Material provided START
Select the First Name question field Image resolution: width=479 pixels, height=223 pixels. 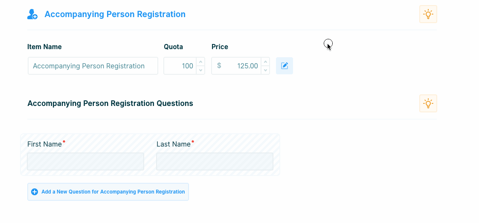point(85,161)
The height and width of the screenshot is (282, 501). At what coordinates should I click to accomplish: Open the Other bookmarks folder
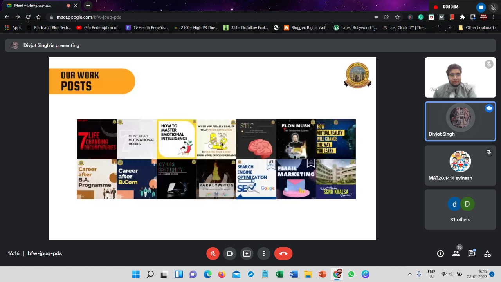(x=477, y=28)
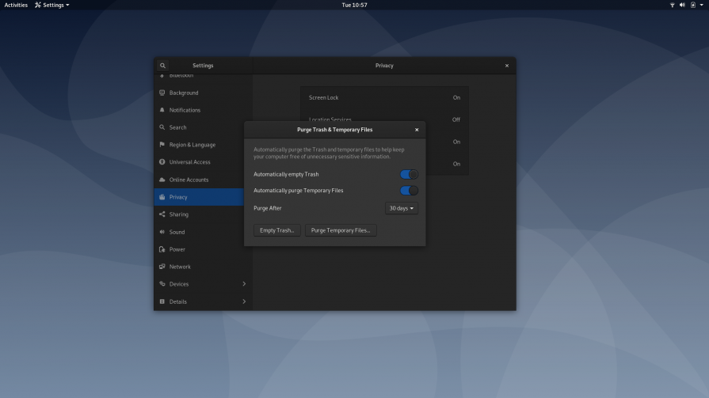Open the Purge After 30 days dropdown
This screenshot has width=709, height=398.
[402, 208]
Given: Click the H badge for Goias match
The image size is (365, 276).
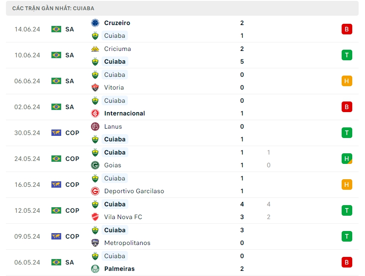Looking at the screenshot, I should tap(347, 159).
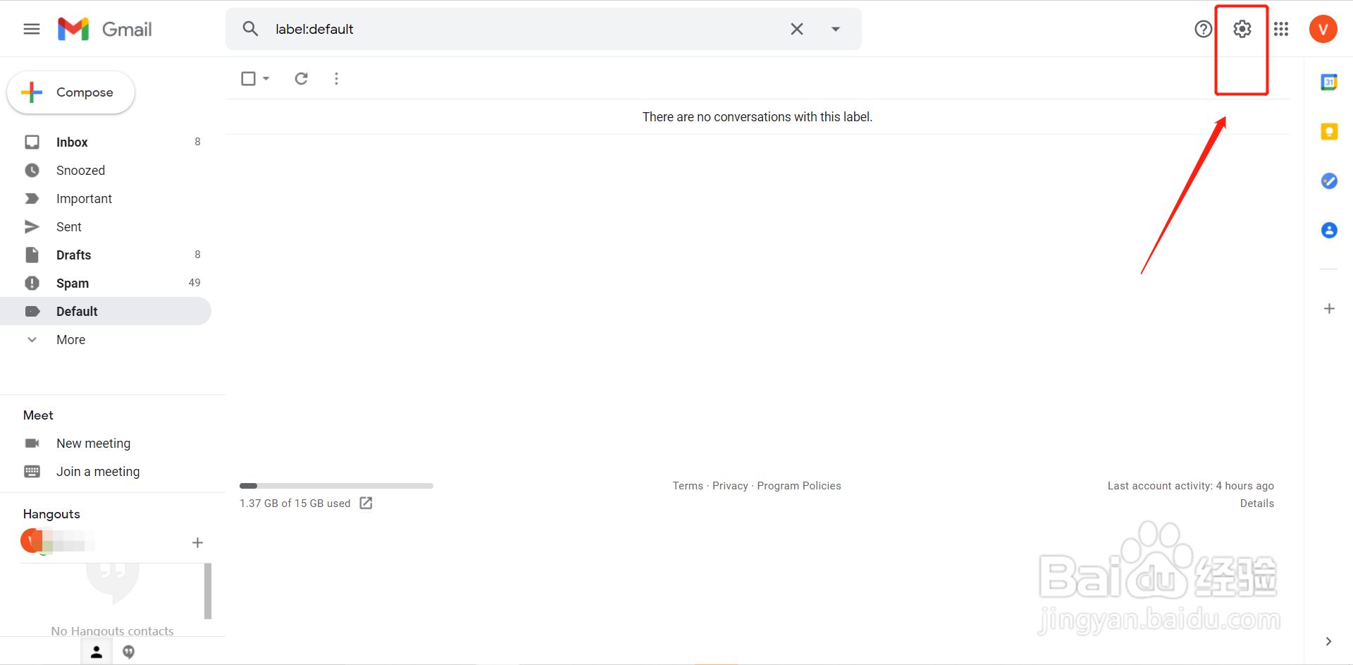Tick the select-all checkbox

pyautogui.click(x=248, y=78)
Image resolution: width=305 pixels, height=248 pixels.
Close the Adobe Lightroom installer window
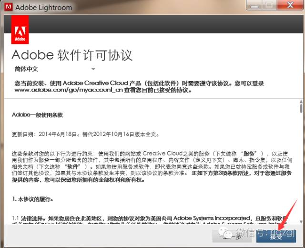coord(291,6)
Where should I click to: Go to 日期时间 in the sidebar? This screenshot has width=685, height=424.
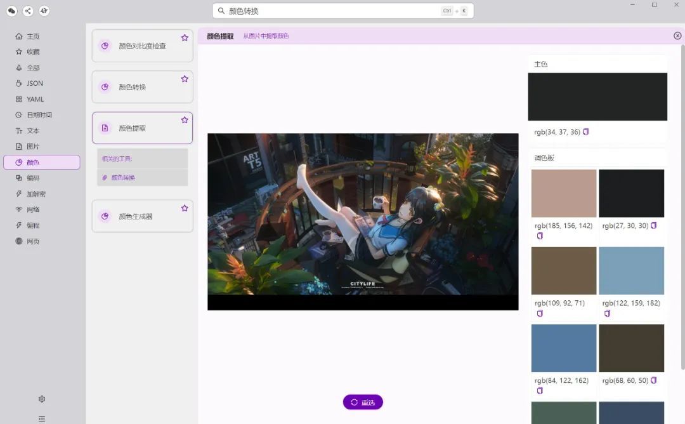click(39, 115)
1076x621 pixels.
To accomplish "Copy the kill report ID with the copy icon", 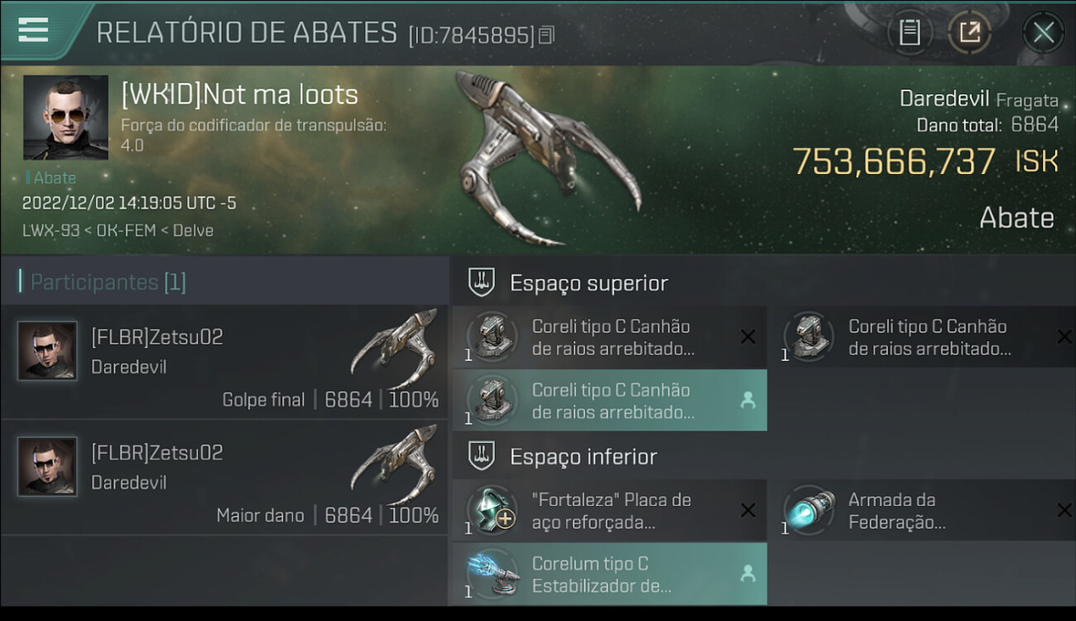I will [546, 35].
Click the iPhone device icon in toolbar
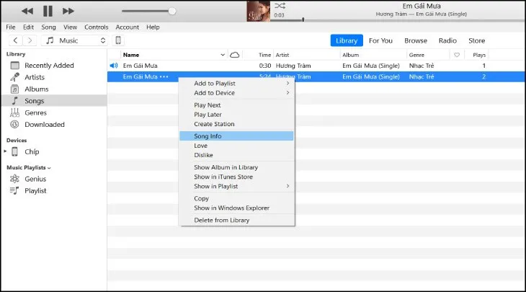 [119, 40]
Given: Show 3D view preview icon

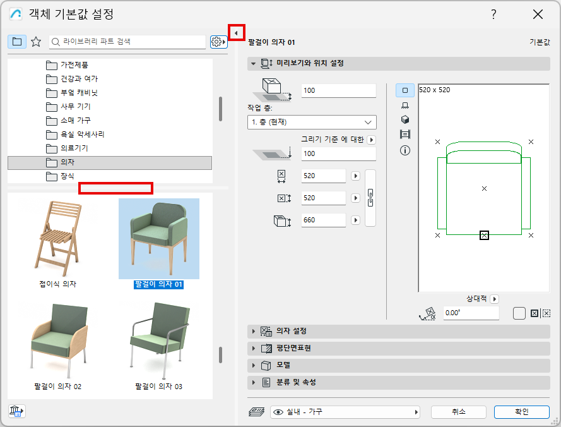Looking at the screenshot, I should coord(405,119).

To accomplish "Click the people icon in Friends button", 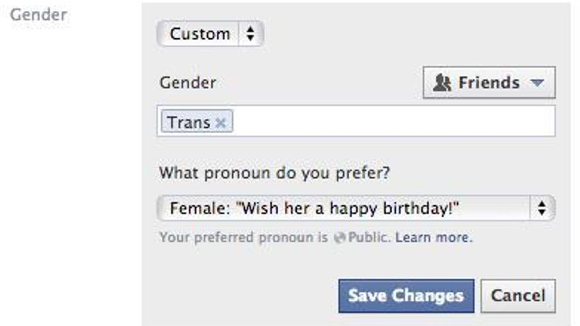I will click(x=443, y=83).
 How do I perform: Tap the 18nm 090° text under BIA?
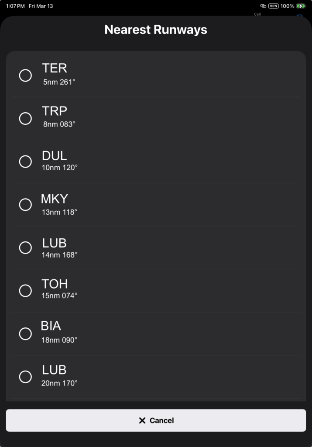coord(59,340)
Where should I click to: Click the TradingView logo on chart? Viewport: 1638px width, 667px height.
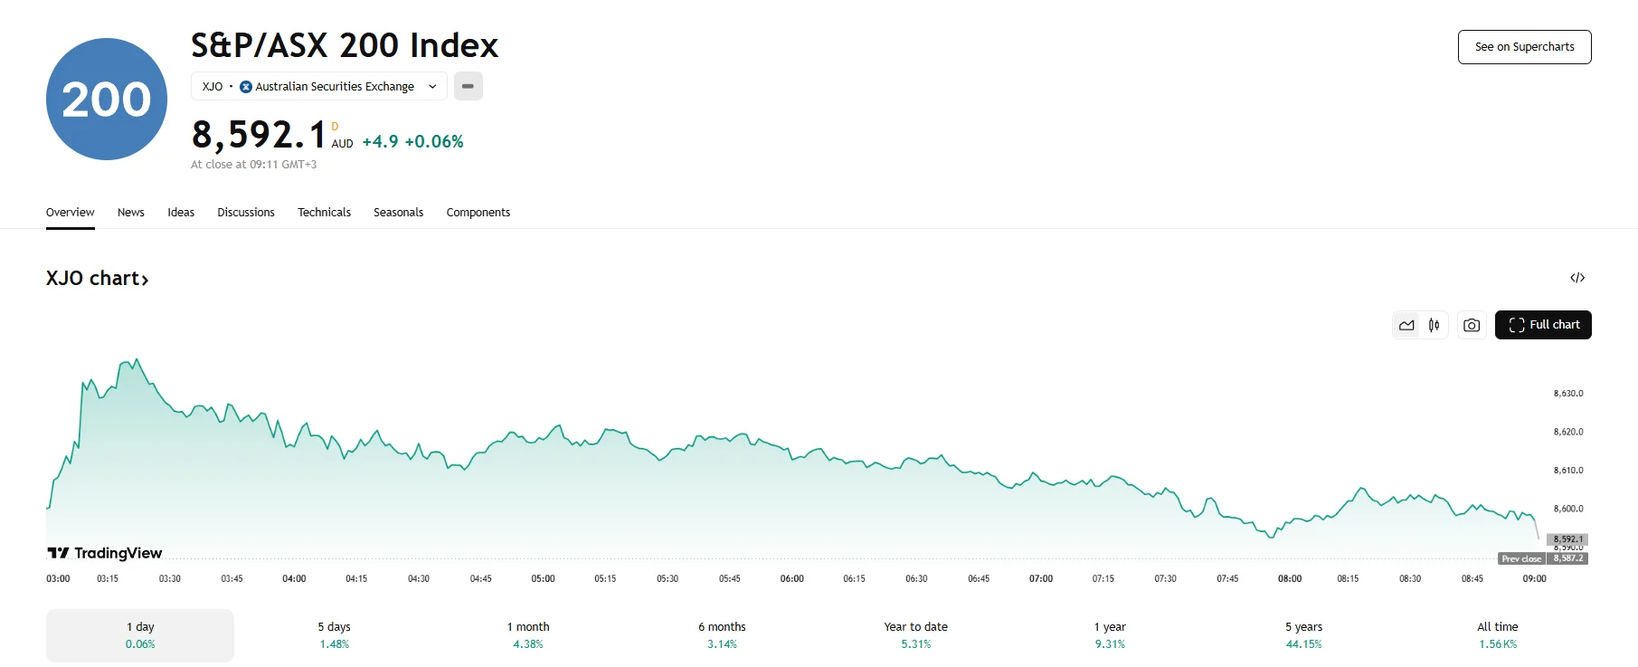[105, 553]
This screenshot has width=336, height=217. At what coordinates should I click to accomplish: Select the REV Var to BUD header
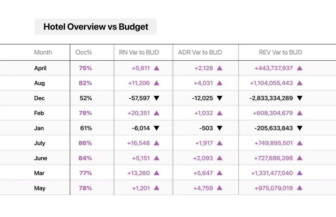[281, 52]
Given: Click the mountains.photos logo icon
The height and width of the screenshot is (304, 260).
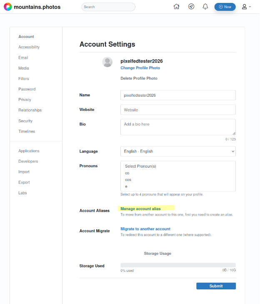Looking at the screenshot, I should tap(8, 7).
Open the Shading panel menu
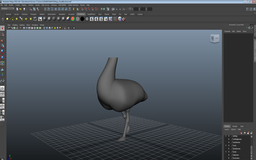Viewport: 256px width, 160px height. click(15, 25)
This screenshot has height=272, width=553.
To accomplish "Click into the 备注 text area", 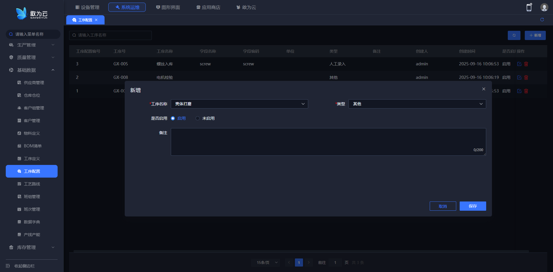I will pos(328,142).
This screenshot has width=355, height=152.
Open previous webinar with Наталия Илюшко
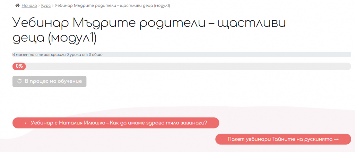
Material provided END
Required work:
What is needed is an exact copy of the lines above, from the one holding "This screenshot has width=336, height=217." down to the one holding "Given: Click the mountains.photos logo icon", with those two included and the pictures left out.

Task solution:
This screenshot has width=336, height=217. At what coordinates should I click to accomplish: Select the REV Var to BUD header
[281, 52]
Given: Click the mountains.photos logo icon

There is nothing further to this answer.